Do the bricks give a signal, in an air test, once you have them out of the ground? Do you re-check the hole after removing the brick, to see if anything else was beneath (or beside) it?
If you're not getting a signal in an air test on the brick (indicating that something metal is in it), and you're no longer getting a signal out of the hole, then I think you've either got your sensitivity too high (thus blarring off the mineral content of the brick?) and you need to turn your sens. down. Oftentimes a hot-rock or cinder or something that gives a signal in the ground, ceases to give a signal (or at least, ceases to give an apparent easy signal) when doing an air test on the same object. The composure of the fixed settled setting, matrix of ground, moisture, etc.... can give a different signal in the air. Either way, this would mean your sens. is too high.

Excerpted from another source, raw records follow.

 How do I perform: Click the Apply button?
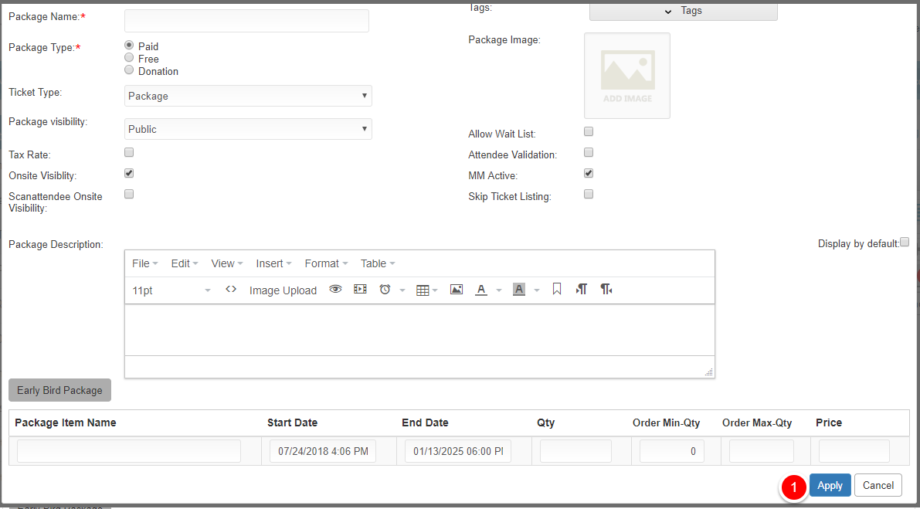tap(830, 485)
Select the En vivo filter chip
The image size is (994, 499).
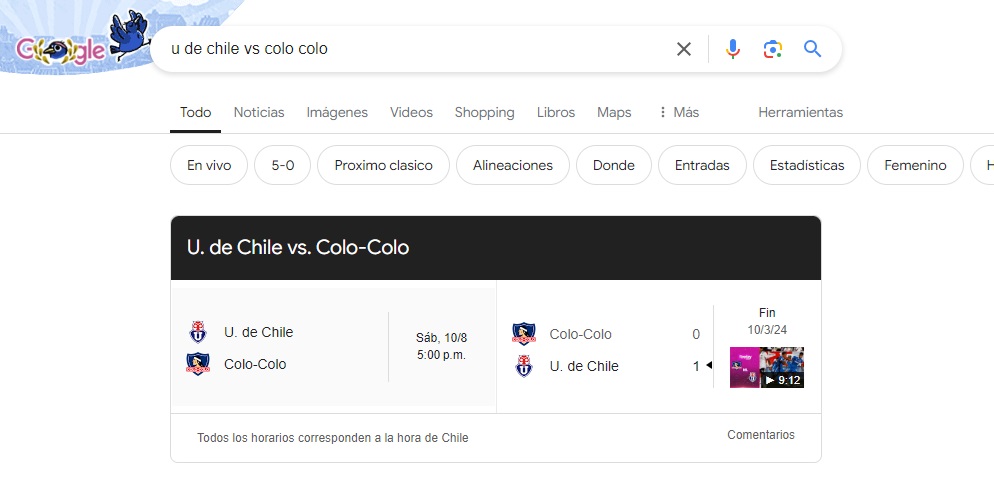209,165
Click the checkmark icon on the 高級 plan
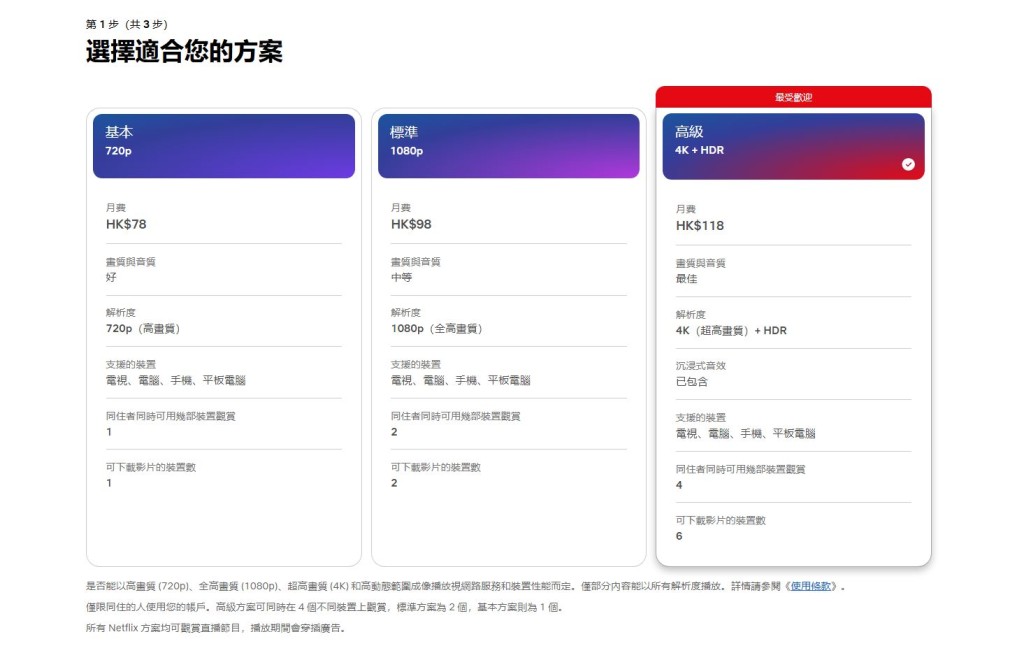Screen dimensions: 1024x646 (906, 162)
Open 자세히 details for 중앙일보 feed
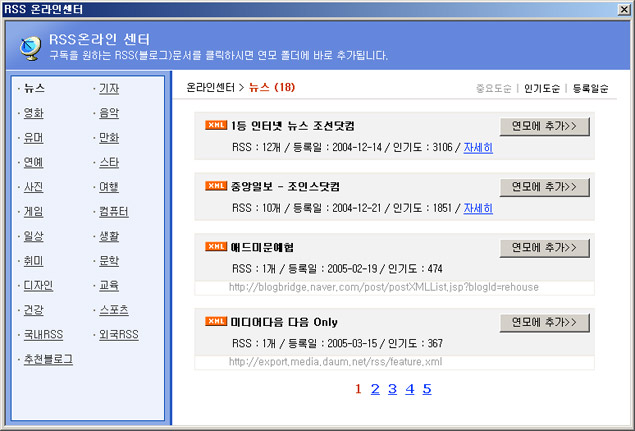 coord(477,208)
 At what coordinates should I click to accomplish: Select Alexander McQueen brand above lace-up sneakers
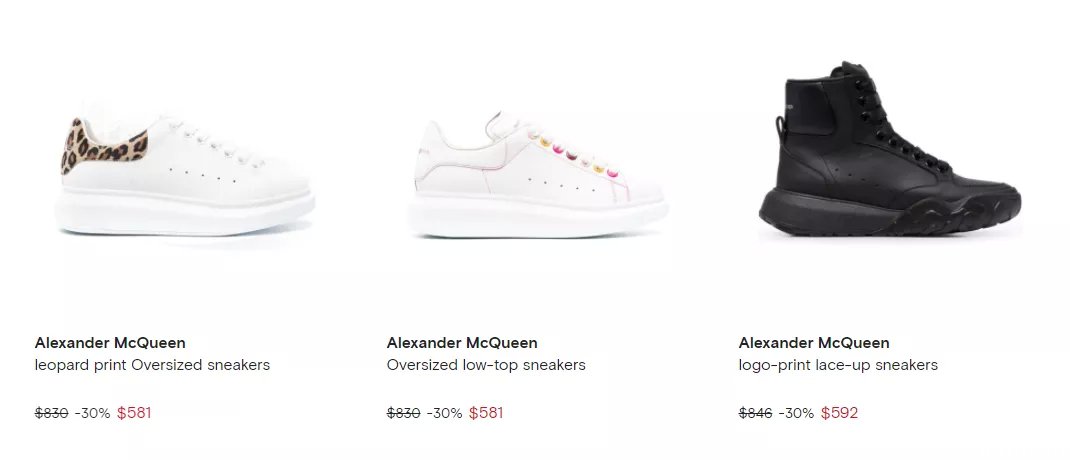pos(814,343)
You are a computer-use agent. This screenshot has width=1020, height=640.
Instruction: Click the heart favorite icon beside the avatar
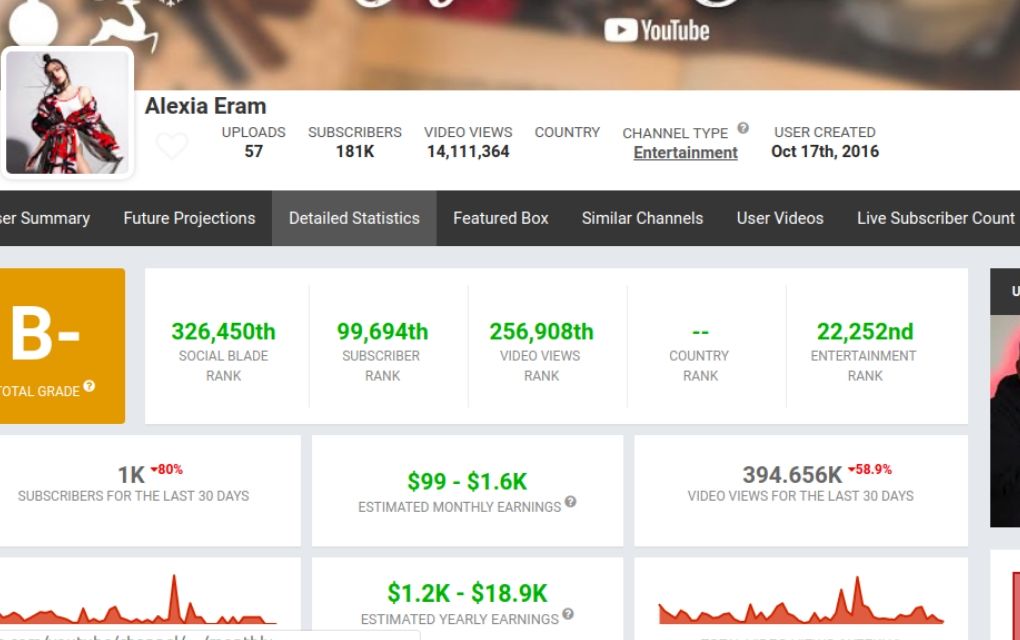point(172,147)
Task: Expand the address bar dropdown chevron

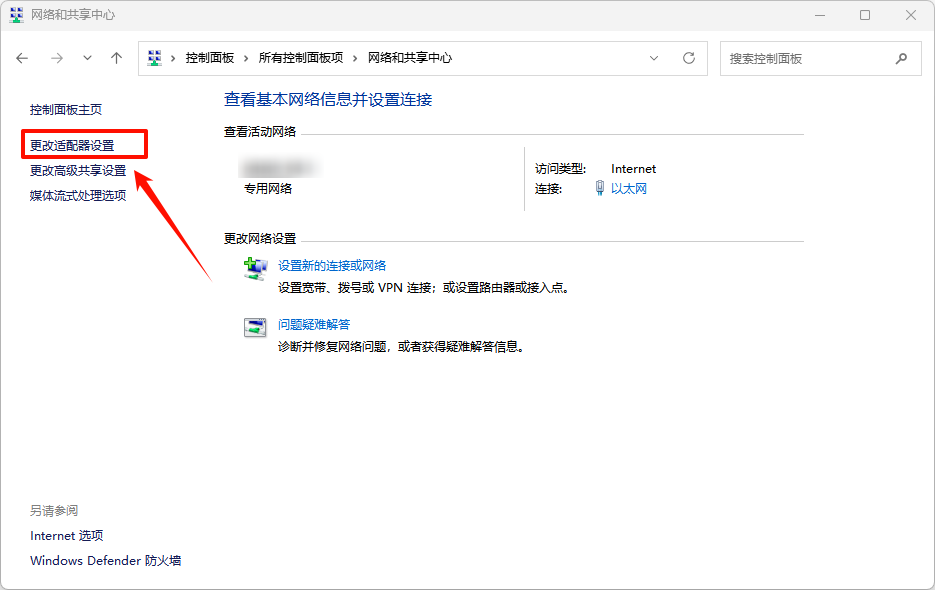Action: point(655,58)
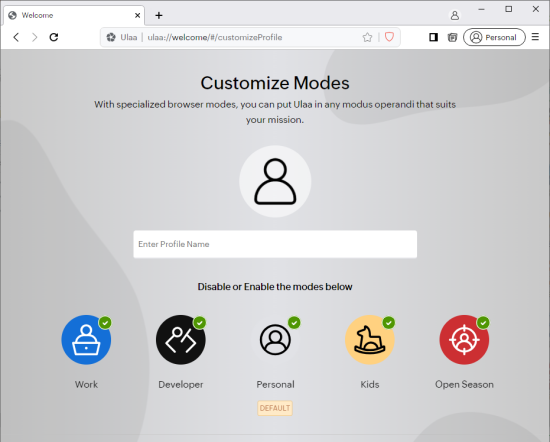
Task: Pick the Open Season target icon
Action: click(464, 340)
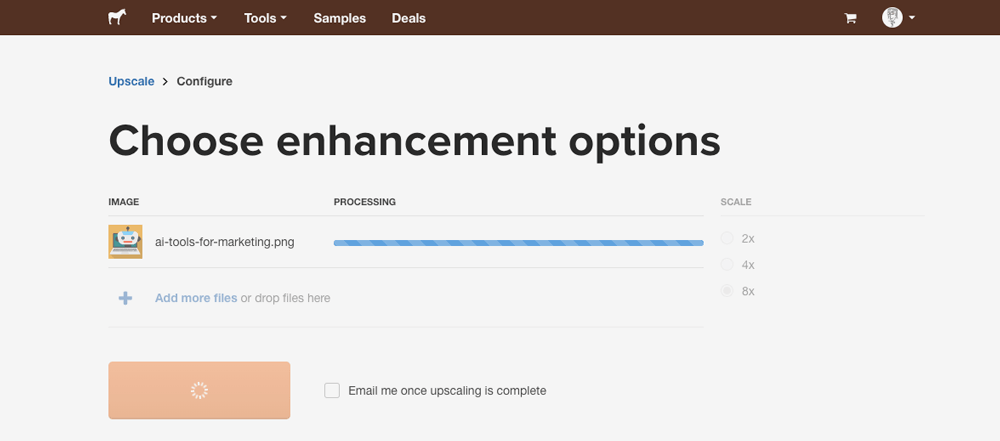
Task: Click the plus icon to add files
Action: pyautogui.click(x=125, y=298)
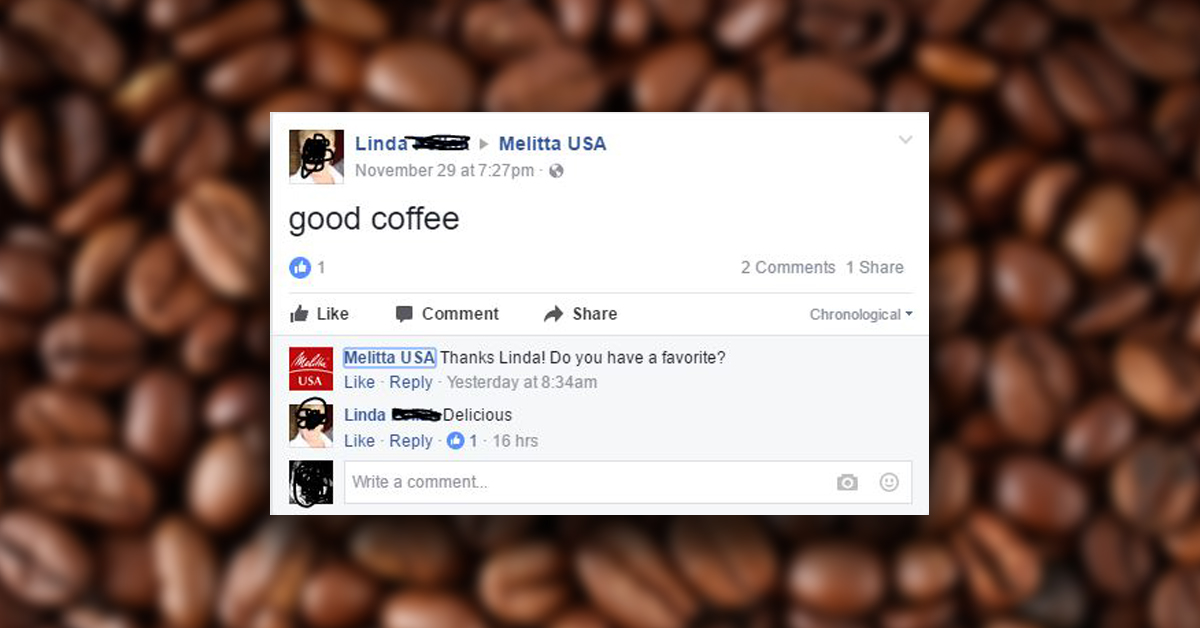Click the camera icon in the comment box
Image resolution: width=1200 pixels, height=628 pixels.
[x=847, y=482]
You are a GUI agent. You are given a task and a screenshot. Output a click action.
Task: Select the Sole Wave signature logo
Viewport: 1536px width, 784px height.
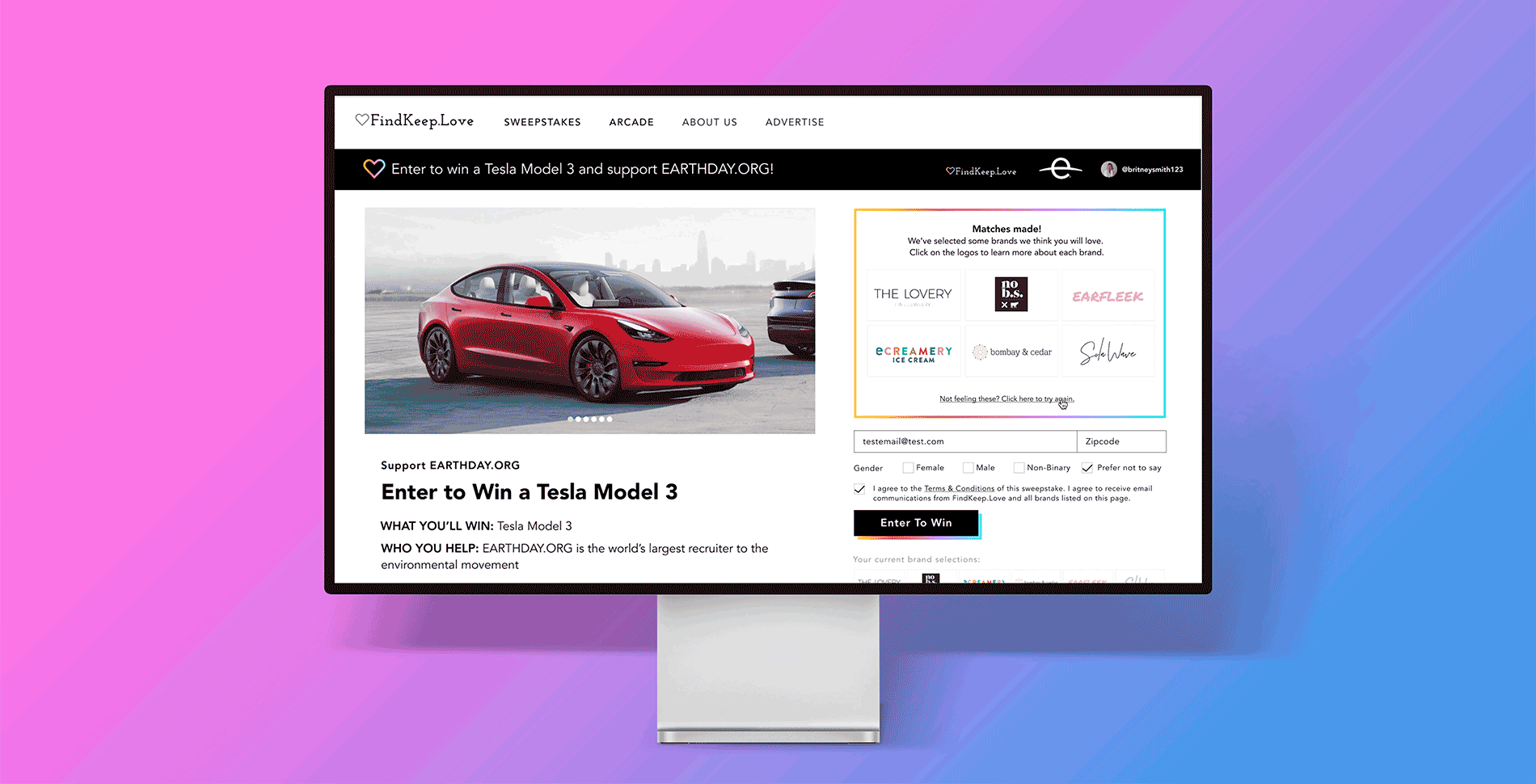click(1108, 352)
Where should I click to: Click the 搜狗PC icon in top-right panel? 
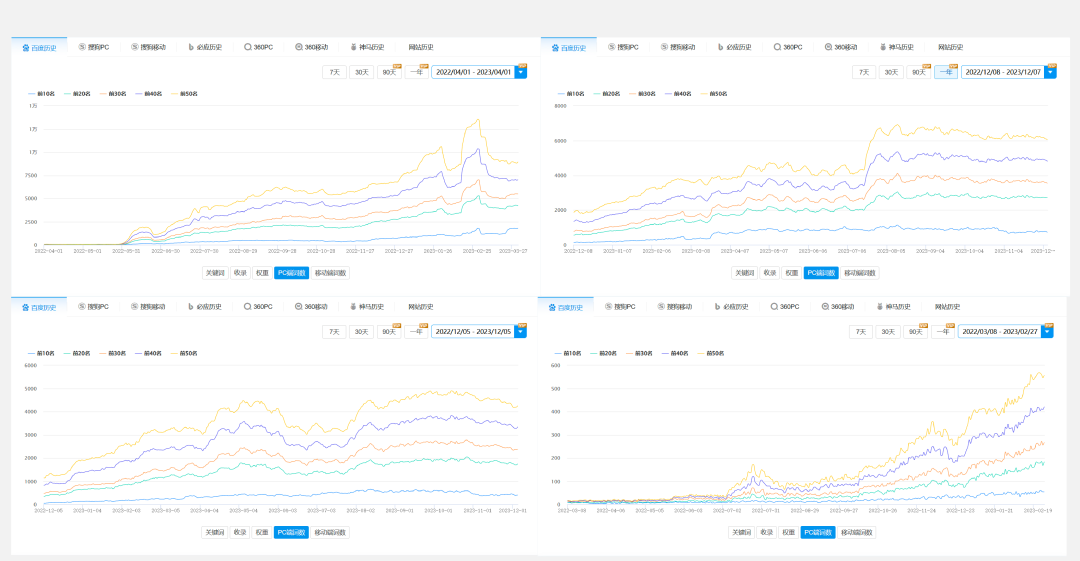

Another possibility is you're swinging wrong. The 250 is a motion (albeit sloooww motion) machine. What you classify as a "strong signal" could be a lousy signal to a proficient user, when swung right, isolated right, criss-crossed right, etc... I have seen this many times, when working with newbies, who insist they're hearing a signal, and chase it all over the field. But odd explanations come easily to life when I cross-check them for those persons. Anything as simple as the metal toe in their boots, a pipe going up the corner of the building (and they didn't know the front tip of their coil was sensitive), or they're trying to "stop" on the target, thus allowing it to "dissapear" (d/t lack of motion), or them trying to pinpoint the re-bound sounds of a larger target, etc.. etc... etc...
Your best bet is to hook up with a proficient 250 user in your area. Compare and trade off on signals, watch what they're listening for, pinpointing, etc... Because things like "sound" can not be described in printed text. It has to be shown and heard.